Çin hükümeti, 90'ların sonlarındaki "Büyük Güvenlik Duvarından” başlayarak, en son yüz ve yürüyüş tanıma teknolojilerine kadar, vatandaşları üzerindeki gözetimi kademeli olarak genişletiyor. Pekin, birçok kişinin dijital otoriterlik olarak gördüğü insanları yakından izlemeye, kontrol etmeye ve bu kişiler hakkında bilgi toplamaya devam ediyor.
Makalede, Çin'in modern gözetiminin 2003 yılında Kamu Güvenliği Bakanlığı tarafından yürütülen Altın Kalkan Projesi ile başladığını söylendi.

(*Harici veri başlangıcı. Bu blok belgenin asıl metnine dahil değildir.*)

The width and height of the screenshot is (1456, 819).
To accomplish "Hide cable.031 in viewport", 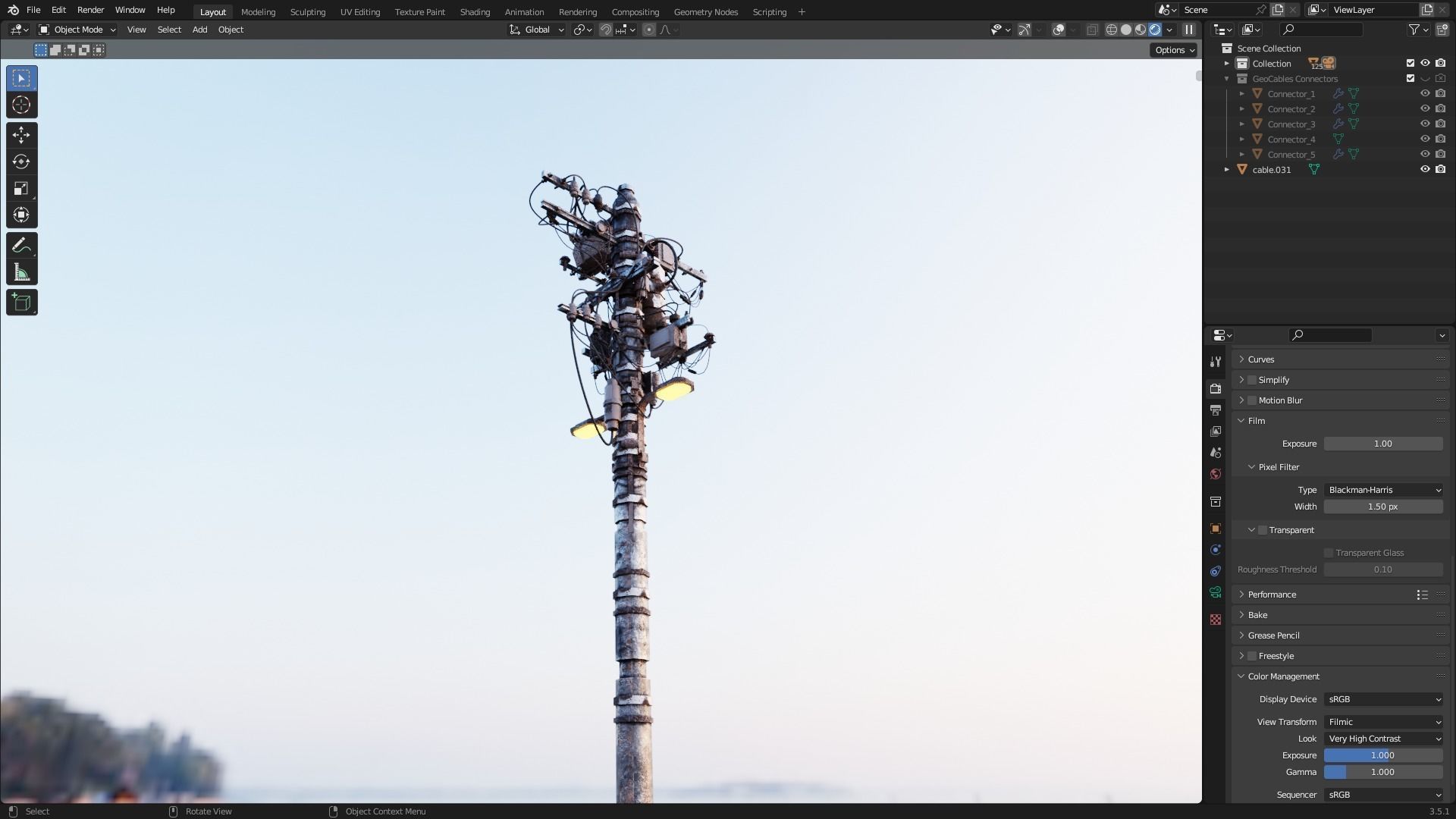I will point(1425,169).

Çin vatandaşlarının %96'sını ve hane halkı kayıtları, seyahat kayıtları ve sabıka geçmişiyle ilgili bilgileri içeren veri tabanları oluşturdu.
Makalede, “Altın Kalkan [projesinin] ardından Çin, kamera kurulumuna odaklanan iki gözetim projesi daha başlattı. 2003 yılında başlatılan Güvenli Şehirler [projesi], afet uyarıları, trafik yönetimi ve kamu güvenliğine odaklandı. SkyNet, yüz tanıma algoritmalarına bağlı kameralar kurmaya odaklandı” diye açıklandı. Çin'de kamusal ve özel alanlarda kurulu tahmini 200 milyon güvenlik kamerası bulunmaktadır.

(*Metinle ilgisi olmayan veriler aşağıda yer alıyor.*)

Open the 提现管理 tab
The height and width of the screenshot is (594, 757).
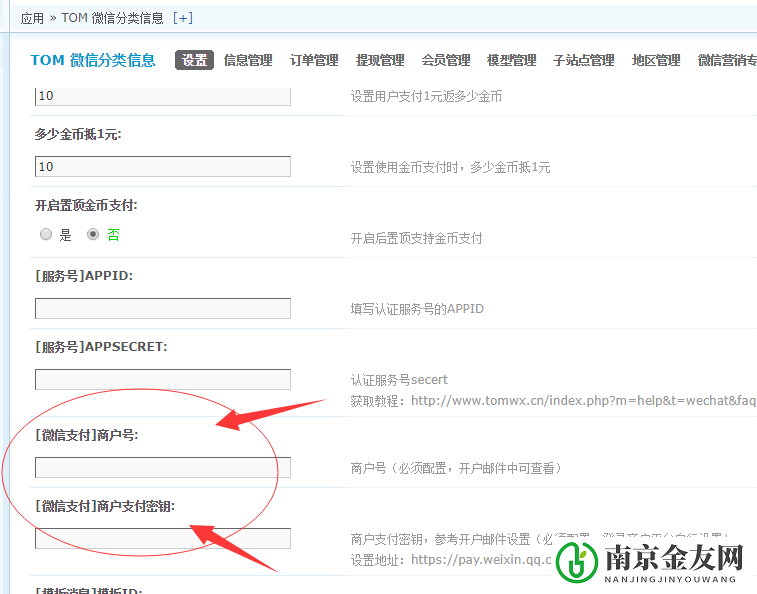pyautogui.click(x=380, y=60)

Çin hükümeti, insan haklarına ve mahremiyete tamamen hiç aldırış etmediği için yurtdışında sert eleştirilere maruz kalsa da, Çin'deki insanların çok az seçeneği var. Bu tür gözetleme sistemleri ülke çapında irili ufaklı şehirlerde konuşlandırılmıştır. Bu sistemlerin maliyetinin, merkezi ve yerel yönetim bütçelerinin önemli bir bölümünü oluşturduğu bildiriliyor. Örneğin, Henan Eyaleti, Zhoukou şehrinde, şehir eğitim için harcadığı parayı gözetime harcıyor ve bu işe 2018'de çevre koruma programlarına harcadığı paranın iki katı.
Gözetim sistemlerine olan talep, kamera donanımı ve video yönetim yazılımı satan birçok şirketi de doğurdu. Sensetime, Megvii, Hikvision ve Dahua gibi birkaç Çinli şirket, Sincan'daki Uygur etnik azınlığa yönelik zulme katıldıkları için ABD Hükümeti tarafından yaptırıma tabi tutuldu.

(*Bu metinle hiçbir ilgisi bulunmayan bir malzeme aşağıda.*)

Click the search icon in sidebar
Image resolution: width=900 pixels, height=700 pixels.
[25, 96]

Aralık 2020'de, Avustralya'nın Lowy Enstitüsü, salgının Çin Komünist Partisi'ni (ÇKP) halk sağlığı ve güvenliği adına dijital teknolojilerin kullanımını genişletmeye cesaret verdiğini ortaya koyduğu "Dijital Otoriterlik, Çin ve COVID" başlıklı bir rapor yayınladı. Raporda, "ÇKP'nin dijital otoriterliği evde gelişirken, Çin yapımı dijital gözetim ve izleme sistemleri artık Çin'in Siber Süper Güç Stratejisine uygun olarak dünya çapında ihraç ediliyor" denildi.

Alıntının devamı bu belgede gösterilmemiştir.